▸ Kutipan:
__________

"Pagi mas, Apa Kabar?" Sebuah pesan singkat
tampil di layar smartphone.
Kebetulan saya menyimpan nomor pengirim pesan, jadi langsung
terdeteksi nama empunya. Kebetulan si pengirim teman lama pernah satu kantor, masih sering ketemu urusan pekerjaan (sebut saja Anton).
"Pagi Anton, Alhamdulillah kabar baik"
Balas saya
"Maaf mau ganggu sedikit nih" pesan baru
tampil lagi
"Ada apa Anton?" tanya saya sedikit
penasaran
"Begini mas, saya lagi perlu uang untuk bayar pendaftaran
sekolah anak. Soalnya uang kepakai untuk bayar DP mobil........dst-dst"
chatting Anton beruntun, wall smartphone
berisi kalimat penjelasan berusaha
meyakinkan.
Membaca penjelasan di awal Mood mendadak turun, saya enggan menanggapi chatting Anton. Heran dan tak habis pikir, kenapa lebih
penting uang muka roda empat daripada
sekolah anak.
Terlebih saya pernah dengar cerita teman, Anton cukup
bermasalah kalau berurusan hutang. Beberapa kenalan yang berpiutang kena
"semprot", ketika mencoba menagih uangnya.
"Maaf saya tidak bisa membantu" kalimat saya
to the point
(Beberapa bulan sebelumnya)
Suatu siang saya bertemu Anton, membicarakan project yang akan dikerjakan bersama.
Kami mencari tempat nyaman di daerah Jakarta Selatan, memilih tempat kongkow
yang santai bisa ngobrol banyak.
Kami duduk berhadapan, menikmati makan siang sembari
ngobrol macam-macam. Dari sisi penampilan, Anton terlihat jelas mengikuti trend dan mode berbusana. Bau parfum
semerbak dari jarak dekat, jam tangan bermerk nempel di pergelangan dan gadget keluaran terbaru di hadapan.
Penampilan saya memang bukan representasi
trendy, namun menurut cukup pantas tak ketinggalan jaman. Istri biasanya paling
cerewet, kalau saya memakai baju tak enak dilihat.
"Tengah bulan begini, gaji sudah habis "
gerutu Anton setelah meneguk minuman
"Lha, belum
genap dua minggu gajian" sanggah saya dengan raut sedikit heran
"Gaji cuma numpang lewat doang mas, sudah buat bayar
cicilan ini dan itu, bayar kartu kredit" jelasnya
"Ooooh" jawab saya mengambang bingung kalimat
lanjutannya.
Saya hanya diam membatin, sembari menyimpulkan
sendiri yang terjadi. Tak sedikitpun berniat menasehati, pun tak punya hak
menyalahkan. Keputusan membeli apa saja adalah keputusannya, toh yang
menanggung resiko dia sendiri.
Namun yang membuat sempat heran saat itu, menu yang
dipilih Anton harganya separuh lebih mahal dari pesanan saya. Belum lagi gadget
yang dipegang, konon rela antre demi mendapat limited edition.

__________

▸ Data Tersimpan:
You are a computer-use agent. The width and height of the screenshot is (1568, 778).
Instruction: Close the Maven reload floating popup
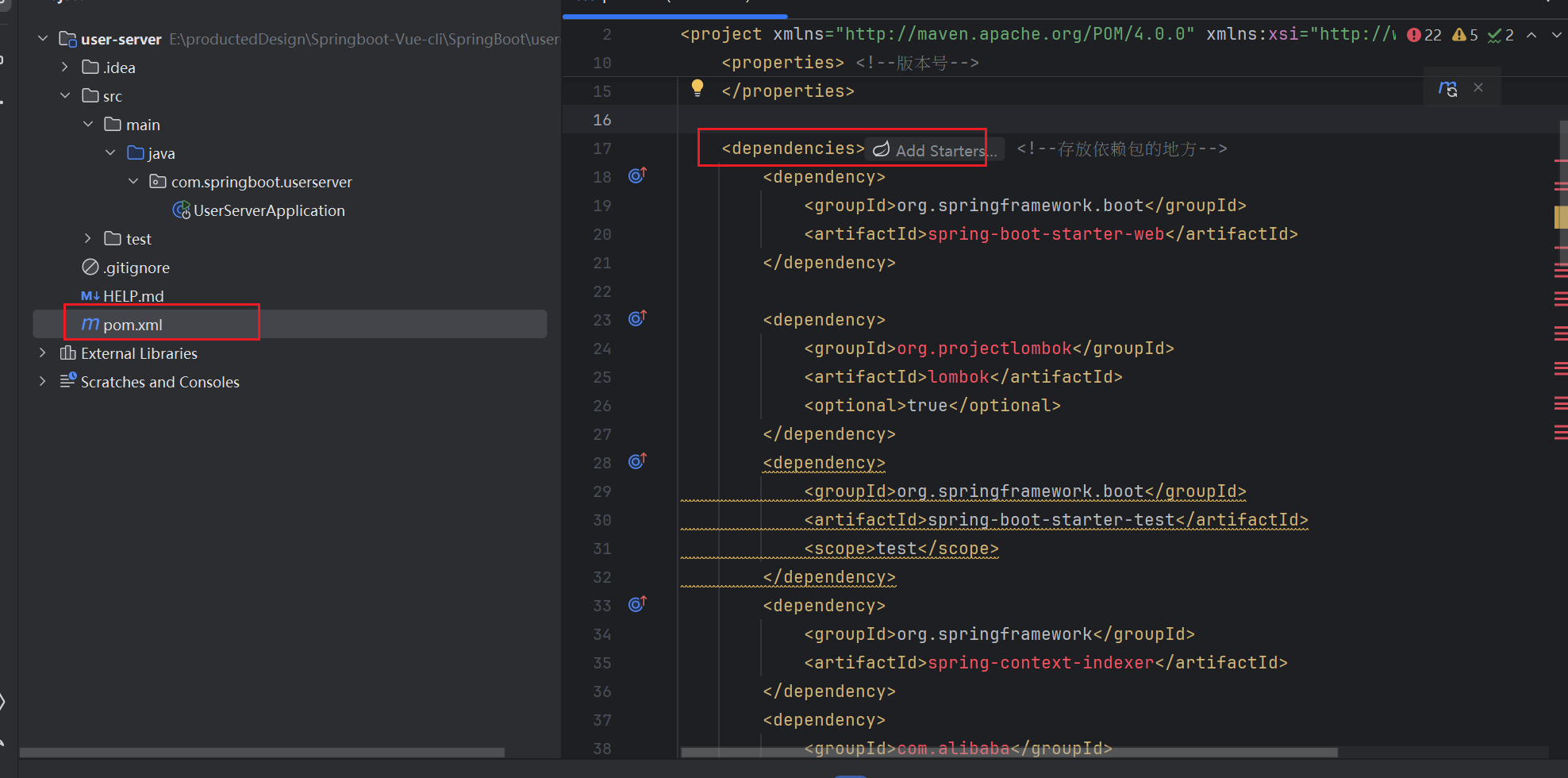pyautogui.click(x=1478, y=88)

__________

▸ Daftar Tugas:
1. Menurut kutipan tentang Anton, untuk keperluan apa Anton mengaku sedang membutuhkan uang?
2. Tuliskan lanjutan kutipan tentang Anton, dimulai setelah kalimat terakhirnya.

▸ Jawaban yang Diharapkan:
1. Untuk membayar pendaftaran sekolah anak.

2.
Ketika waktu berikutnya Anton chatiing pinjam uang,
saya sedikit menyayangkan gaya hidupnya. Menurut saya Anton lebih mementingkan,
bagaimana agar dilihat orang lain "wah". Meski konsekwensinya
ditanggung sendiri, tanggungan hutang atau kewajiban cicilan bulanan.
Hidup di kota besar seperti Jakarta banyak godaan,
kalau tak pandai memilih pergaulan bisa-bisa menjerumuskan diri sendiri. Gaya
hidup konsumtif dan hedonisme sejatinya tak lebih hanya sebuah pilihan,
sebaiknya punya prinsip musti kuat dipegang untuk kebaikan diri.
Eits, tunggu dulu !!
Jangan salah lho kawan, tentang gaya hidup tak hanya terjadi
pada kelas menengah atas. Bahkan dari kelas menengah ke bawah tak mau ketinggalan,
ingin menonjolkan kepemilikan pada orang lain di kelompoknya. Berlomba terlihat
punya harta benda, meski harus berhutang sana-sini. Kalau tak kuat pertahanan,
pihak lain yang "panas" memaksakan diri menyamai tetangga/ kenalan.
Pernah seorang ibu (teman istri) berkesah tak punya
uang, sebulan kemudian cari hutang untuk merayakan khitanan anaknya. Padahal
anak yang akan dikhitan (kebetulan teman sekelas anak saya), seminggu sebelum
acara tersebut harus membayar uang daftar ulang kenaikan kelas.
Sang ibu terlihat kurang bisa membuat skala
prioritas, mana yang sebaiknya lebih diutamakan. Padahal kalau berpikir jernih,
esensi khitan bukan pada perayaannya.
Saya yakin kejadian seperti ini, sering dijumpai di
tengah masyarakat tanpa memandang kelas sosial.
--0o0--
Illustrasi- Mesin gesek kartu kredit (dokumentasi pribadi) |
Sebagian besar gaya hidup manusia masa kini, seolah
tak lepas dan bisa diongkosi dengan kartu kredit. Apa saja memang bisa dibeli
saat yang diingini, cukup dengan menggesek kartu.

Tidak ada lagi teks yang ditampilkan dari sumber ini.